7_. Esto es que vamos al teatro, al palco del Gobernador militar que, como
no tiene familia, casi nunca lo ocupa. Conque, hala, tío, a ponerse de
tiros largos; y tú, Bonis, ven acá, te visto en un periquete.
Emma no dejó tiempo a sus subordinados para seguir asombrándose de
aquella inaudita resolución. Ella, que tantos caprichos había tenido
toda la vida, jamás se había mostrado aficionada al teatro, y menos a la
música; desde su malparto a la fecha, y ya había llovido después, no
había estado en el _coliseo_ cuatro veces: la Compañía actual no la había
visto siquiera, y ya estaban acabando el tercer abono... y de repente
¡zas!, sin avisar a nadie, tomaba un palco, y a la ópera todo el mundo.
Así pensaba Bonis, equivocándose en algún pormenor, como se verá luego,
y algo parecido pensaba el tío.
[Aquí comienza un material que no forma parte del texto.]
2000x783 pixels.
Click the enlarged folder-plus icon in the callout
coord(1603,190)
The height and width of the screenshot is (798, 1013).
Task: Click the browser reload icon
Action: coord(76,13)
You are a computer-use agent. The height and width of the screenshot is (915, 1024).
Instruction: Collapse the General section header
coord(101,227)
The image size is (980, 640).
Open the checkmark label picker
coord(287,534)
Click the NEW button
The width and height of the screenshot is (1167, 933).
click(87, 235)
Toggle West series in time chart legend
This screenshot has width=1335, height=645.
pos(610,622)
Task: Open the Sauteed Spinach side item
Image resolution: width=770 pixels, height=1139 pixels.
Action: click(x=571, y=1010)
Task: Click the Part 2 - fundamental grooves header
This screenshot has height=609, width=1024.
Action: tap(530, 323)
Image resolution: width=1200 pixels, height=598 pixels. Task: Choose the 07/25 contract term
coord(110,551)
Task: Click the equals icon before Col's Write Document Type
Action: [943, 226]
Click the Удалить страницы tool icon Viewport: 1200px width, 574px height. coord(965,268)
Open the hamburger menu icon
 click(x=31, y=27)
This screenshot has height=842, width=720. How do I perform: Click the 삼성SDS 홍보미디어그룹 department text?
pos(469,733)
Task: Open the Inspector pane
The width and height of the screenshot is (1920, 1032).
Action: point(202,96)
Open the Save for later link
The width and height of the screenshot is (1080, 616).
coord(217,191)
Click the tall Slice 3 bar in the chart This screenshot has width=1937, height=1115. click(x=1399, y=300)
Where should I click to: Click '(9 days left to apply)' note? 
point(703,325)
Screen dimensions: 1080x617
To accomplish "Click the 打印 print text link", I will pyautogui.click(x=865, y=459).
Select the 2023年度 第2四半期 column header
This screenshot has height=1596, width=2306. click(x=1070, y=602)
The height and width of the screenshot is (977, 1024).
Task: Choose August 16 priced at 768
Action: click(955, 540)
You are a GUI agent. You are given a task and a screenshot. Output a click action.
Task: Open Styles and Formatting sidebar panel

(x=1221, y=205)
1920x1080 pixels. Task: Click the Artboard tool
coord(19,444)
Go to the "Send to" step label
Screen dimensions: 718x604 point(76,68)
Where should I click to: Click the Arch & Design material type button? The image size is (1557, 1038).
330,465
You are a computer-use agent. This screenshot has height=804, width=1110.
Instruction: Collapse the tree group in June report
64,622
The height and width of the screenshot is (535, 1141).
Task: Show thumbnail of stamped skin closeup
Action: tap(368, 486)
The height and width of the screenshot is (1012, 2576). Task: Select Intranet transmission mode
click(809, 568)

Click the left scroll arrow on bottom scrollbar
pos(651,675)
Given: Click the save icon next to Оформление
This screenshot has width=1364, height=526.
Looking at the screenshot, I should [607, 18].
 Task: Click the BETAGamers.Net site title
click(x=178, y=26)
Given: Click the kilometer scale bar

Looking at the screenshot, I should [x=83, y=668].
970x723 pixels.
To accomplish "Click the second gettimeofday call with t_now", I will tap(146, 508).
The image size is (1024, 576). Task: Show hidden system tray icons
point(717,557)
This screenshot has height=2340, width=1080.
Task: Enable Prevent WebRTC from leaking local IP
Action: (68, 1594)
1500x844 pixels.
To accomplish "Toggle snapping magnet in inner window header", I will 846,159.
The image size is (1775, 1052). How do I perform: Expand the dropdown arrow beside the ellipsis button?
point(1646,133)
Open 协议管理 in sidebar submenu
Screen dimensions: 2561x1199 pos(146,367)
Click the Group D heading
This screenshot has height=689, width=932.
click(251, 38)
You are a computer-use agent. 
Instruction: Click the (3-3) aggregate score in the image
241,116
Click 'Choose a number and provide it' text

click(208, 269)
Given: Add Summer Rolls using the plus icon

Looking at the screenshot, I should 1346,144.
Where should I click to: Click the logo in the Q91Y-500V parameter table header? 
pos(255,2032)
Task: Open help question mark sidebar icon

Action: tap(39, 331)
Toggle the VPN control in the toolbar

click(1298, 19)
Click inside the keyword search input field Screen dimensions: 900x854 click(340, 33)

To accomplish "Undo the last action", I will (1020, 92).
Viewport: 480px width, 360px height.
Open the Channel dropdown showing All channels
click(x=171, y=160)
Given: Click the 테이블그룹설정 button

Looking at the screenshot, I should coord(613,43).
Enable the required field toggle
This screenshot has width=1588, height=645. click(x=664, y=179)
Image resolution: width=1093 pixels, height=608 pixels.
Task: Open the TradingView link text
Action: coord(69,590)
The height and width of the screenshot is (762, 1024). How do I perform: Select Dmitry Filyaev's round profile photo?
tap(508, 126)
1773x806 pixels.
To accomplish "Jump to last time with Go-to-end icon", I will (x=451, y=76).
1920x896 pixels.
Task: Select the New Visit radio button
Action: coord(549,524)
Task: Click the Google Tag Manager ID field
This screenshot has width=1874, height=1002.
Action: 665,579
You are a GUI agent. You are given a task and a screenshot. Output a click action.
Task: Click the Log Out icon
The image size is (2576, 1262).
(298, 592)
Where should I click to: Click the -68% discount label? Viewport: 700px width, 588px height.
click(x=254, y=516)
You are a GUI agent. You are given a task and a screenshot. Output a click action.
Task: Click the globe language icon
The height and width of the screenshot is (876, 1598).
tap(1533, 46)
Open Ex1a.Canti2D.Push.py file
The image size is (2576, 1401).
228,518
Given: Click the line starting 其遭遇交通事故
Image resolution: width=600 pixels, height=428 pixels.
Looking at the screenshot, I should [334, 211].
Pero este, como acostumbraba, hizo
pronto lo que él llamaba para sus adentros «su composición de lugar»; es
decir, el plan conducente a sacar de todas aquellas novedades extrañas
el mejor partido posible para sus intereses; y sin decir oxte ni moxte,
sonriente, salió del comedor y volvió a poco, vestido de levita negra,
con un sobretodo que le sentaba de perlas.
--También era presentable el tío mayordomo--pensó Emma--; pero esto no
quita que las pague todas juntas, como todos.